As enormes quantidades de algas sargaço finalmente deixaram as praias da Flórida. A alga flutuante, marrom – e muitas vezes malcheirosa – é encontrada em abundância no oceano e todos os anos acaba invadindo a costa do estado.
Este ano, a temporada de sargaço começou mais cedo do que o normal, mas os especialistas dizem que também terminou mais cedo. O Grande Cinturão de Sargaço do Atlântico se estendia por 5.000 milhas da costa oeste da África até o Golfo do México e atormentou algumas das praias do estado por semanas.
Em maio, cientistas da Universidade do Sul da Flórida começaram a notar um declínio na quantidade de algas marinhas no Golfo do México. Mas de acordo com o professor da USF, Dr.
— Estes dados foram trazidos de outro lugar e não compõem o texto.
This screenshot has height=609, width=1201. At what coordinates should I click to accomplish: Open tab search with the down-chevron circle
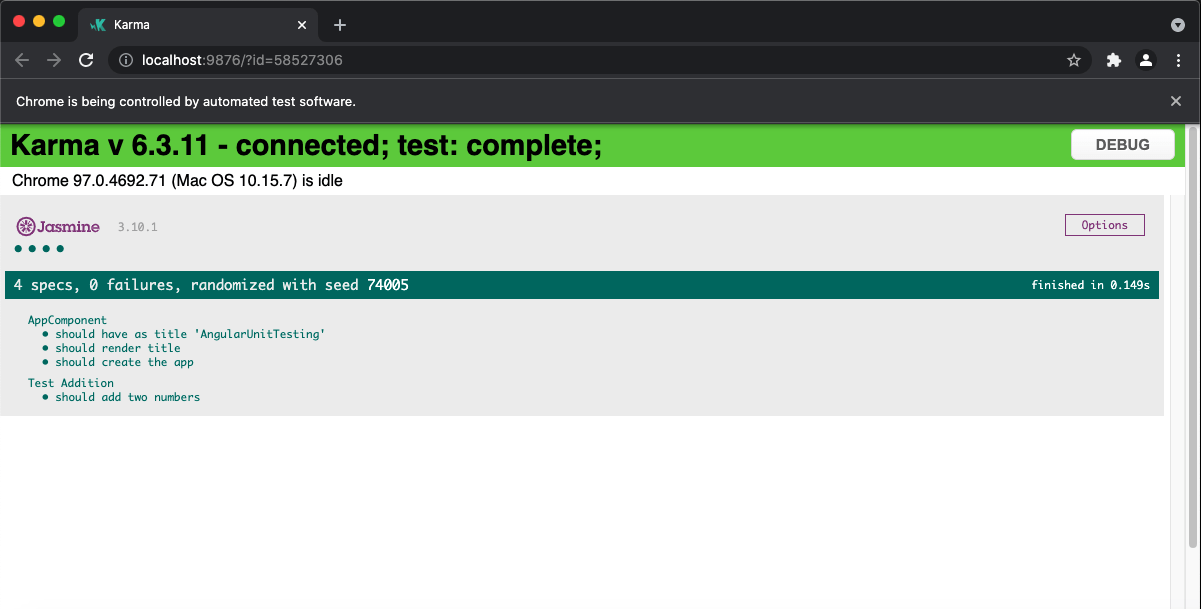point(1177,24)
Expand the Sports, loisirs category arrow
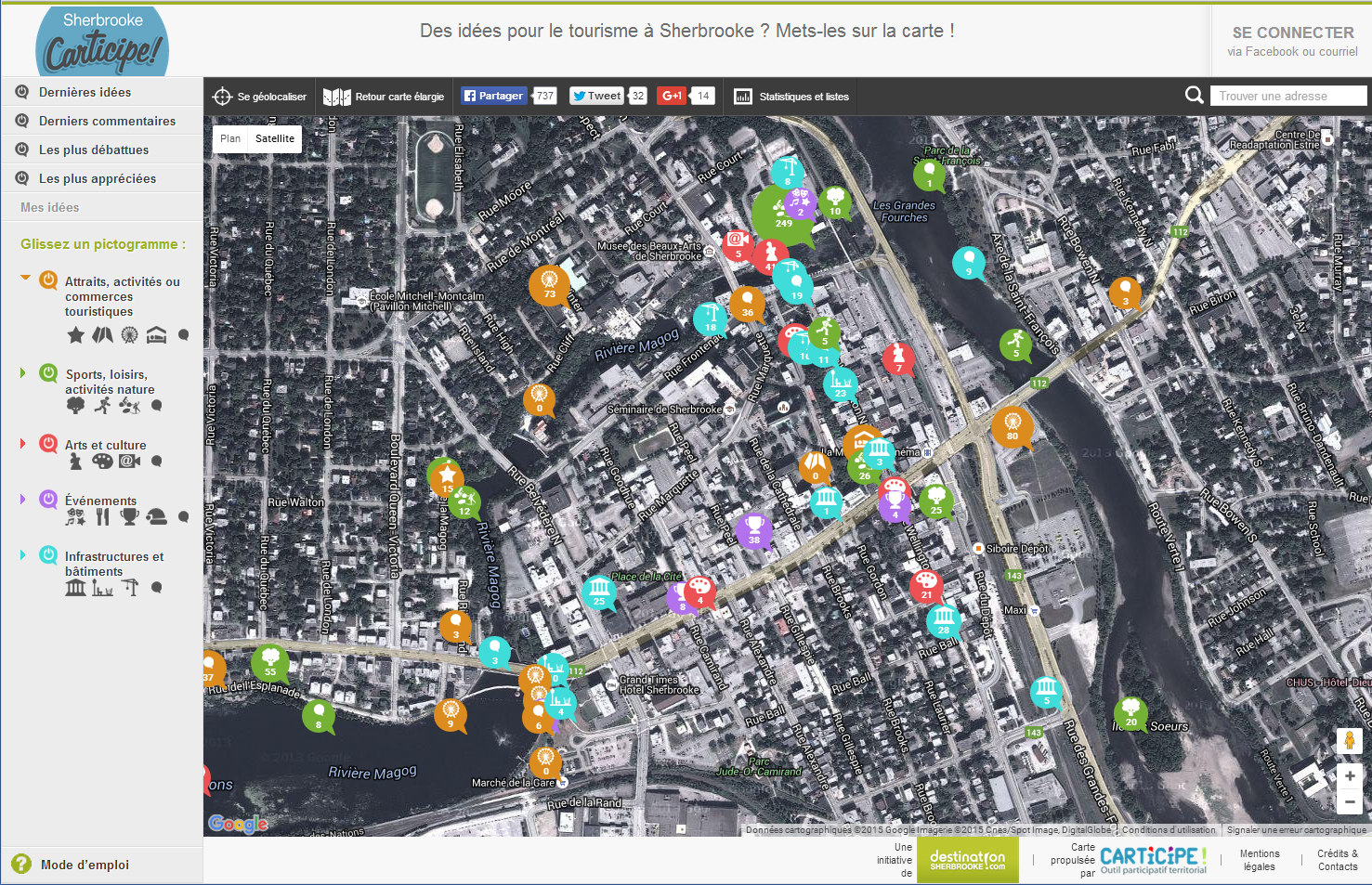The width and height of the screenshot is (1372, 885). coord(23,373)
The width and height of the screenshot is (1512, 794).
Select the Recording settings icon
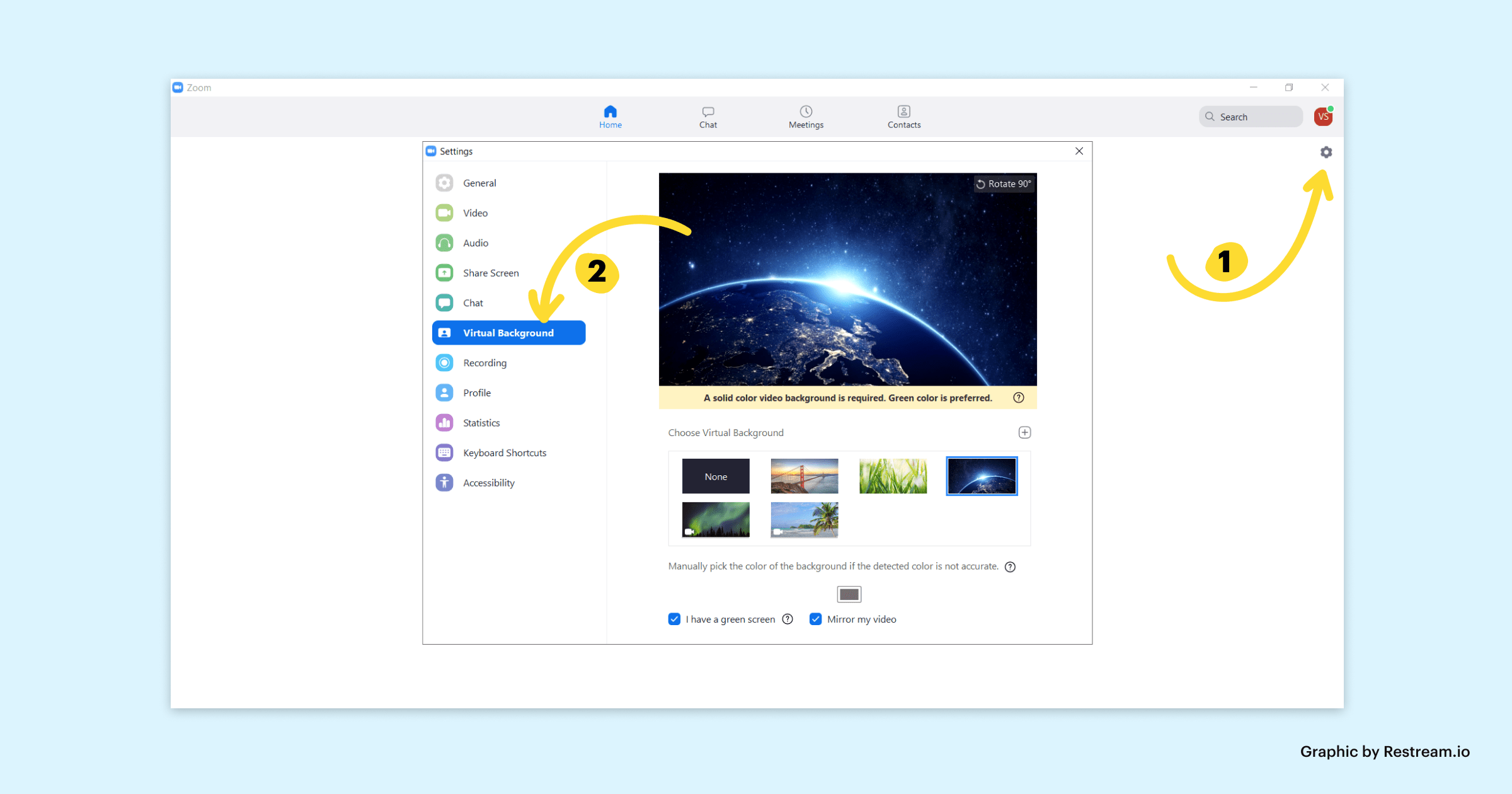pos(445,362)
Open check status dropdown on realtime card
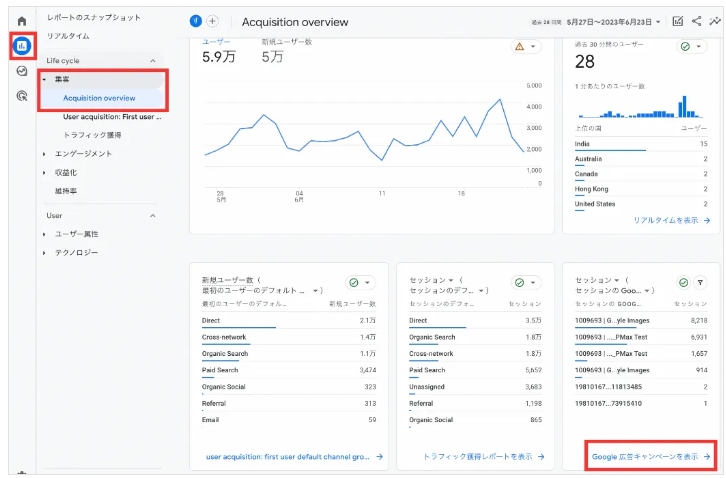Image resolution: width=726 pixels, height=478 pixels. [x=692, y=46]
Chuanmin Hu, junho foi ainda mais perceptível.
“Em junho de 2023, a queda foi dramática”, disse o Dr. Hu ao canal NBC Miami. "A quantidade que diminuiu foi além da nossa previsão. Três quartos da quantidade já se foram."
Imagens surpreendentes da costa mostram o antes e depois e os cientistas ainda estão tentando descobrir como exatamente as grandes quantidades de algas desapareceram. Apesar da limpeza da maioria das praias que retirou o excesso de algas no início, cientistas analisam que outros motivos contribuíram para a diminuição.
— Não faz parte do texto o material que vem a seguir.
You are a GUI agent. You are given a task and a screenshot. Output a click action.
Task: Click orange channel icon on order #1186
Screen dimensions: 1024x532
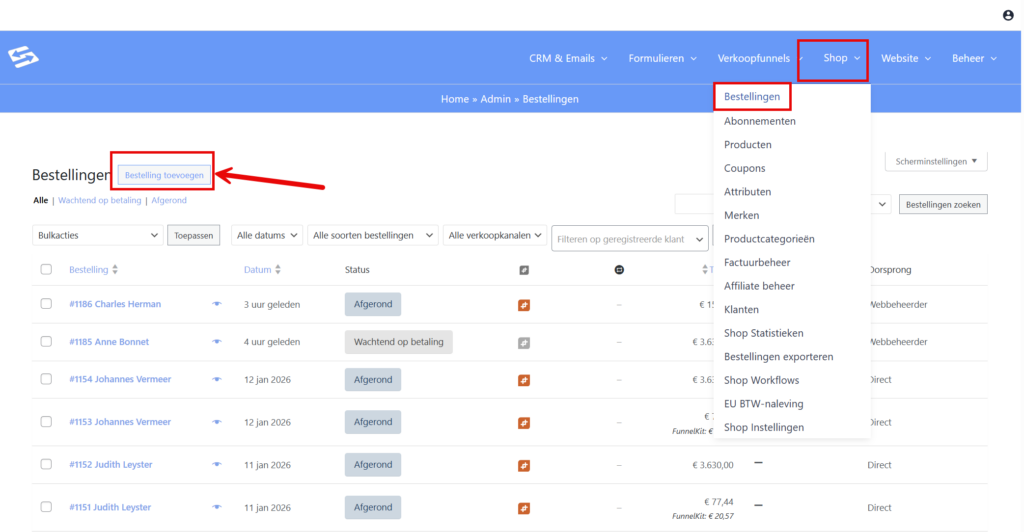(524, 304)
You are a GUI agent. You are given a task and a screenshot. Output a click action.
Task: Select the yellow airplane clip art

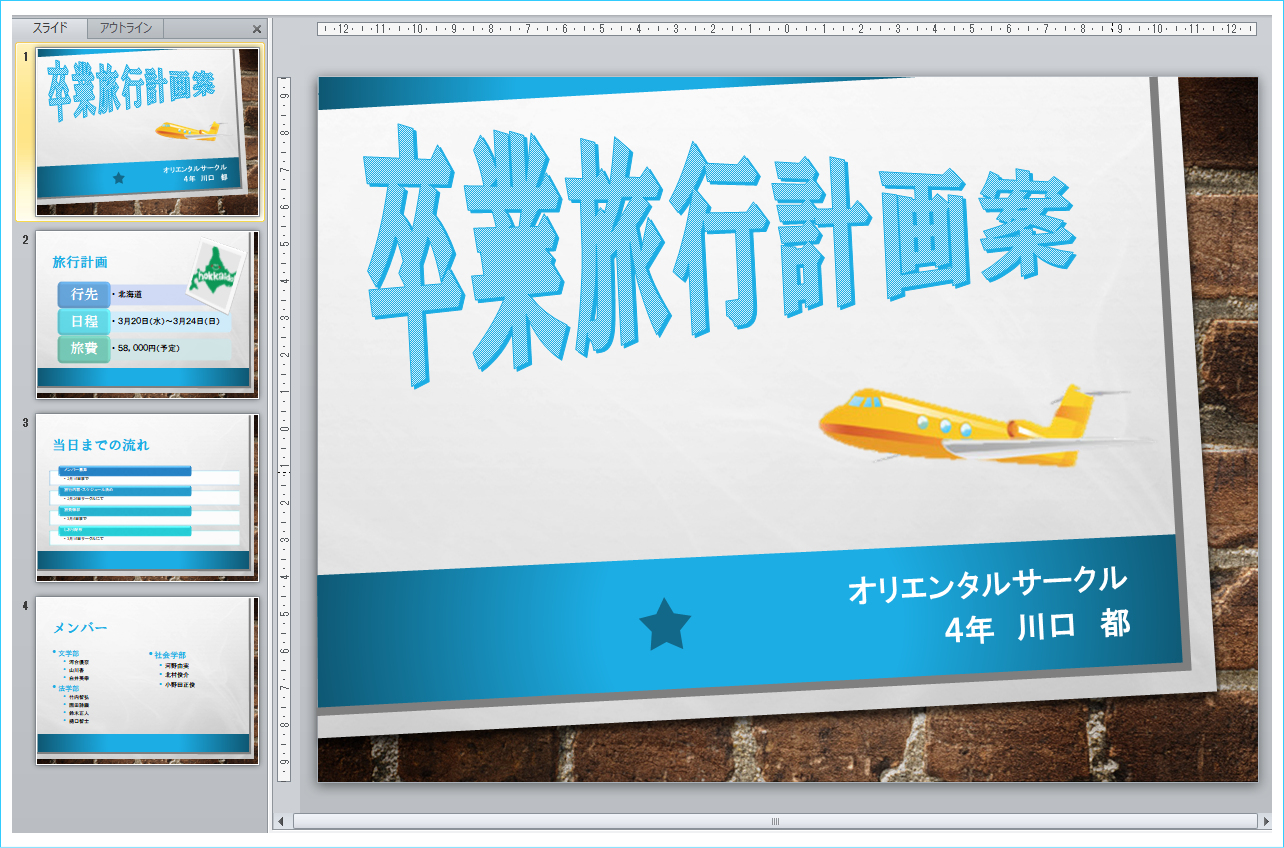(x=975, y=427)
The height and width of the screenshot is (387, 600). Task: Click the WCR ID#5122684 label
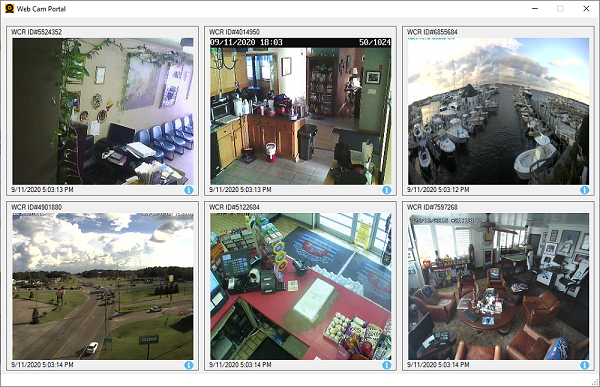click(x=234, y=207)
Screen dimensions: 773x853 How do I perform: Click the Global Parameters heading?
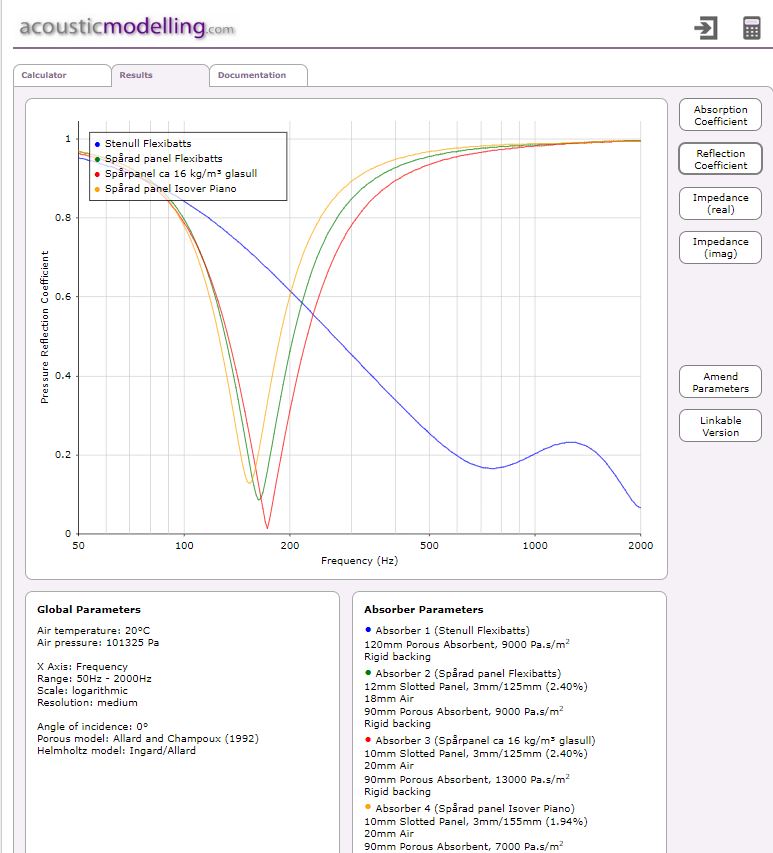point(89,609)
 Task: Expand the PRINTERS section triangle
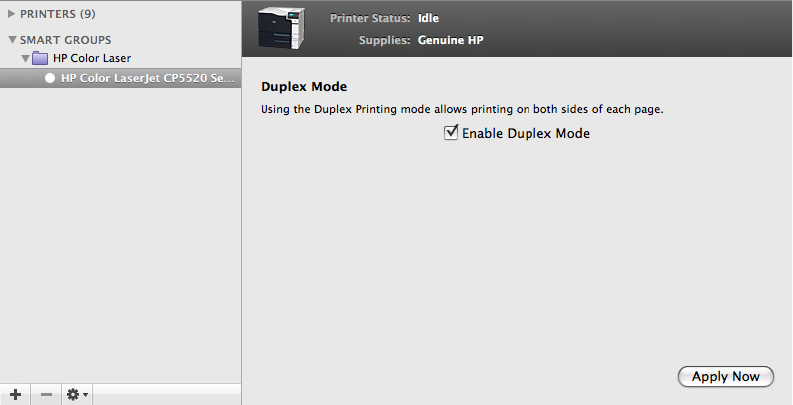(12, 14)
De acordo com o professor da USF, os cientistas teorizam que os ventos mais fortes do que o normal que houve em junho podem ter empurrado as algas para mais longe ou para o fundo do mar.
As grandes bolhas flutuantes de sargaço podem fornecer alimento, refúgio e criadouros para uma variedade de animais, como peixes, tartarugas marinhas, aves marinhas, caranguejos, camarões e muito mais, diz a NOAA. Alguns animais, como o peixe sargassum (da família dos peixes-sapo), vivem toda a sua vida apenas neste habitat.